Dot Wordsworth

Kippah

And how to pronounce kippah without sounding mocking

What, asks the columnist Philologus in the online magazine Mosaic, is the difference between a kippah and a yarmulke? I’m glad he supplied an answer, for I know no Yiddish and less Hebrew, and the Oxford English Dictionary is reticent.

Kippah first appeared in the OED in 1997, with the bare etymology ‘from Hebrew’. Philologus observes that it denotes ‘any skullcap worn by a Jew for religious reasons’. He suggests that kippah derives from a word in early rabbinic Hebrew (from the time of the compilation of the Mishnah, the first century in AD-dating).
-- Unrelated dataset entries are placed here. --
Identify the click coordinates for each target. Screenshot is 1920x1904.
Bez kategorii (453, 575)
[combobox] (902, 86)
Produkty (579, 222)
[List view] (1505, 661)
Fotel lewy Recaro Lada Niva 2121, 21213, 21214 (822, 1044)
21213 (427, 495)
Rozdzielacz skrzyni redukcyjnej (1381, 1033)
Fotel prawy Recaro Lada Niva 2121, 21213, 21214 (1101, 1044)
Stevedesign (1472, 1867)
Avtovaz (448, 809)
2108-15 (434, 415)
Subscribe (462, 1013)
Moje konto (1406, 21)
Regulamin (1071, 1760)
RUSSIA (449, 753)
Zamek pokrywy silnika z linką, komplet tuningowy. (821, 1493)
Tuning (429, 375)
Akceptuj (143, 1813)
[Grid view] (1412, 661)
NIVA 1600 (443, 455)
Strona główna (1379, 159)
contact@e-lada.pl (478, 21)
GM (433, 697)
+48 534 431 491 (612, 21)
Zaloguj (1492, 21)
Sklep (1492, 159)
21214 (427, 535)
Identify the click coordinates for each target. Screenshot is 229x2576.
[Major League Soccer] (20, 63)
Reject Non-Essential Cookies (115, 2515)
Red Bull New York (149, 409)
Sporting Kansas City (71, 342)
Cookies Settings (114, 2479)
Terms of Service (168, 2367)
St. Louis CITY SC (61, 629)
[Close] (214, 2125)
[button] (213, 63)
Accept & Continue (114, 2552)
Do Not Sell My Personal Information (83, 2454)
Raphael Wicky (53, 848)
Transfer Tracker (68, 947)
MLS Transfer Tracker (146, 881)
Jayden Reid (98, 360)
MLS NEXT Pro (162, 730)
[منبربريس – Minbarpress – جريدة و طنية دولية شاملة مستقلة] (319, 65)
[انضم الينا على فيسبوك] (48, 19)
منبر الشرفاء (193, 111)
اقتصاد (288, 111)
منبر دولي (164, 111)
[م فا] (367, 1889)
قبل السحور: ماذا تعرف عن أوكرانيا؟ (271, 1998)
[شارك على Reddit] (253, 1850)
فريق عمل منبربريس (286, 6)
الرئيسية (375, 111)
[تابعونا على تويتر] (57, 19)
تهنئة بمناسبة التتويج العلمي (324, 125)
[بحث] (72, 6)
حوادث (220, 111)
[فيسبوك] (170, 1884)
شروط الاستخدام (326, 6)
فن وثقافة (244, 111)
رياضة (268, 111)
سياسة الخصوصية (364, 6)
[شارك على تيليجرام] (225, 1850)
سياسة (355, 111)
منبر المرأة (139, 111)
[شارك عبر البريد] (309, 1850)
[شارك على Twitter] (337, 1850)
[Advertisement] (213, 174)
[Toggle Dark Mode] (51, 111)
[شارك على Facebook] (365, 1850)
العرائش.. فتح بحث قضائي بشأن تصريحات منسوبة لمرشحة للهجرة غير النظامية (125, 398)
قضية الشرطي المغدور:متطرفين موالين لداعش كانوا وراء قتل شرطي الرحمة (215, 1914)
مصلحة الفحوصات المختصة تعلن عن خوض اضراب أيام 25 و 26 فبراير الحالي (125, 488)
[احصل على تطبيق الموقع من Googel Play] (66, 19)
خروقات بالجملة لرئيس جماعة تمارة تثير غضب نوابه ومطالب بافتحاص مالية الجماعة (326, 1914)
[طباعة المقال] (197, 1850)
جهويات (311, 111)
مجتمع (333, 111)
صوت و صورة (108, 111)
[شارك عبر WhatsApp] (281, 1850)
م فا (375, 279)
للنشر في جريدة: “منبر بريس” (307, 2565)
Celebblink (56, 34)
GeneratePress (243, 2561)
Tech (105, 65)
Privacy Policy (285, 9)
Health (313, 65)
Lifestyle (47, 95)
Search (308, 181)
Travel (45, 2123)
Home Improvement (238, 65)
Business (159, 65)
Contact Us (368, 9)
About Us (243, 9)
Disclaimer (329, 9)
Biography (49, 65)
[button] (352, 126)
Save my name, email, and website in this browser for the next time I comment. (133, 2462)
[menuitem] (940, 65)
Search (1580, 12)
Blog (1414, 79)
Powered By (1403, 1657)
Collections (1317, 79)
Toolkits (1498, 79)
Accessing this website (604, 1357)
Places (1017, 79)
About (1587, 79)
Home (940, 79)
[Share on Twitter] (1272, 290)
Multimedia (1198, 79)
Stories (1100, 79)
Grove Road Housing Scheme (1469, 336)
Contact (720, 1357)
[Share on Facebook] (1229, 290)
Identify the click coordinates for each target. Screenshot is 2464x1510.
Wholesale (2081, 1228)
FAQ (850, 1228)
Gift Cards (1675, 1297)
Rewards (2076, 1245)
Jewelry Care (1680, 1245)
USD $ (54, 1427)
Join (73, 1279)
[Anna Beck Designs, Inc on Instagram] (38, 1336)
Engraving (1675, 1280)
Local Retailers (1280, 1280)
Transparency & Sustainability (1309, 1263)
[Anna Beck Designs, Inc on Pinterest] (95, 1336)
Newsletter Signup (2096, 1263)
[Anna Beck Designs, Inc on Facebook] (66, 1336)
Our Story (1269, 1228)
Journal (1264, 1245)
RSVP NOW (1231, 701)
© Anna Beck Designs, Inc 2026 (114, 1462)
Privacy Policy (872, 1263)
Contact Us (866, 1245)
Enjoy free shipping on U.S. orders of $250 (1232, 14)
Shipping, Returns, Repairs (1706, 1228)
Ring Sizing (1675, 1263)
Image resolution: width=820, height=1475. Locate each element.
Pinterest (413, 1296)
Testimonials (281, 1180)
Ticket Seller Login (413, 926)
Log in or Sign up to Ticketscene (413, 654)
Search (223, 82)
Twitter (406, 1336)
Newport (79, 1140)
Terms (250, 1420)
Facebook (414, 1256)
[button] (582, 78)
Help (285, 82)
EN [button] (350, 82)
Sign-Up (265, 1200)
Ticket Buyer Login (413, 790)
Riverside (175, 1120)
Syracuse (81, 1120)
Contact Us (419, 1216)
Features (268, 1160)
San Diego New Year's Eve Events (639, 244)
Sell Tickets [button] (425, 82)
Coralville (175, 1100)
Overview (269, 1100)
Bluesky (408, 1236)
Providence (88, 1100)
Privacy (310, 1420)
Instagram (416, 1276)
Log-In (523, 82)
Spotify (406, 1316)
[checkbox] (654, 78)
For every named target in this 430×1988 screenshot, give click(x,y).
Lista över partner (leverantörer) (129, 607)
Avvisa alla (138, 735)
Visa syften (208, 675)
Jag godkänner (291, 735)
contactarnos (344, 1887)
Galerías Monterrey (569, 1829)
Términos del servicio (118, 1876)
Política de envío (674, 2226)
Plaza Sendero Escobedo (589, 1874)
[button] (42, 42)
That Hebrew word meant ‘dome’ or ‘vault’, either of a building or of the heavens. This sounds a satisfying derivation.

But Philologus introduces the possibility that kippah in the sense ‘cap’ comes from the Latin cappa, which gave us the English cap, once meaning ‘hood’ or ‘cloak with a hood’, until it settled down in the Middle Ages to mean ‘brimless male head-dress’.

As for yarmulke, a Yiddish word, Philologus notes that it ‘generally refers only to the sewn satin or felt cap, commonly with a cotton lining, of Ashkenazi Eastern Europe’. He mentions that it is often traced back to a Polish word — as the OED does, deriving it from jarmulka, ‘cap’. But Philologus thinks the borrowing is in the other direction, from Yiddish to Polish.

He favours instead an origin put forward by W. Gunther Plaut (1912–2012), who suggested the medieval Latin almucia. In English, amice is a confusing word, since the liturgical vestment that covers the shoulders and sometimes the head comes from a different Latin word, amictus, while the word we’re interested in, almucia, meant a fur hood.